Last year, Charles Darwin’s 200th birthday became the perfect occasion for revisiting the legacy of the “discoverer” of evolution, a general swim into which the film Creation fell, and it’s now just making its way into theaters hereabouts. What makes the uneven but often intriguing Creation so fascinating is its taut focus and point of reference. We get hints of Darwin’s past, from his fateful, theory-feeding trip to the Galapagos to his family life in England, and a postscript taste of life after On the Origin of Species.

But the film thankfully avoids the usual biopic blandness by restraining its focus to a more singular idea: the pressure Darwin felt before unleashing his evolution theory upon the world, specifically to the devout religious views of his loving wife. While procrastinating on finishing his book, he explains, “I will try to keep God out of it, although he may see it as a personal attack.”

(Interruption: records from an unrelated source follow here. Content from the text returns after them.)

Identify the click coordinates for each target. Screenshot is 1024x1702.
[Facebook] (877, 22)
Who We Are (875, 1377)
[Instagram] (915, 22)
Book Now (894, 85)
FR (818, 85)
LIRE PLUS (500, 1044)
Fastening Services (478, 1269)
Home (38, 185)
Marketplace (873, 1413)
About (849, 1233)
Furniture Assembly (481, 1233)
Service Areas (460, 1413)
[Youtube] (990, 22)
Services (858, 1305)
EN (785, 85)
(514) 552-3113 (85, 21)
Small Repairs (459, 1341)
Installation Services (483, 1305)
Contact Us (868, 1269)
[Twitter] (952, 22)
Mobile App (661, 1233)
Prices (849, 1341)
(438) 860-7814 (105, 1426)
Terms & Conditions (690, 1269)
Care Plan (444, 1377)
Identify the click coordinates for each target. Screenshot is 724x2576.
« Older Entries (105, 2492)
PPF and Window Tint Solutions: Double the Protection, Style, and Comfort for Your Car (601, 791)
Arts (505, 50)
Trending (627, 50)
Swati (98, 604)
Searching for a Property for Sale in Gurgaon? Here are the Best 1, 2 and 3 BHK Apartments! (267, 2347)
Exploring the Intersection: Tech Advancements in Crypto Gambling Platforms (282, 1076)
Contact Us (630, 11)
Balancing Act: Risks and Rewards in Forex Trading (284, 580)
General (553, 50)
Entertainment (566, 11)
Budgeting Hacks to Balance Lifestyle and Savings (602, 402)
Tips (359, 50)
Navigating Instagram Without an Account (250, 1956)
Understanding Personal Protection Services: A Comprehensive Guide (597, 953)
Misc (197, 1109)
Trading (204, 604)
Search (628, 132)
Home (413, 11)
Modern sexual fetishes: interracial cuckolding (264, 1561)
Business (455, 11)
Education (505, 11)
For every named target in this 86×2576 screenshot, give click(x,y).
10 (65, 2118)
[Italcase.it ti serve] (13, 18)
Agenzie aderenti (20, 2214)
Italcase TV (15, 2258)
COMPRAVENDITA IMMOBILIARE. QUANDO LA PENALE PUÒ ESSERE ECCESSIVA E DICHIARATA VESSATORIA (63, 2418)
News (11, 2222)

Paul Bettany gives a strong and necessarily fragile performance as a man obsessed, then traumatized as his young daughter falls ill in the midst of his angst. Jennifer Connelly (Bettany’s wife, in real life) may or may not be typecast here, playing another long-suffering spouse to an obsessive genius, as she did in A Beautiful Mind. Still, her character plays a unique role as part of the soul-searching apparatus keeping Darwin on edge.

Too much of the time, Creation feels unfocused, better in its parts than as a whole. But it is nonetheless appealing on many levels, including the idea of an intimate glimpse behind a history- and humanity-altering moment.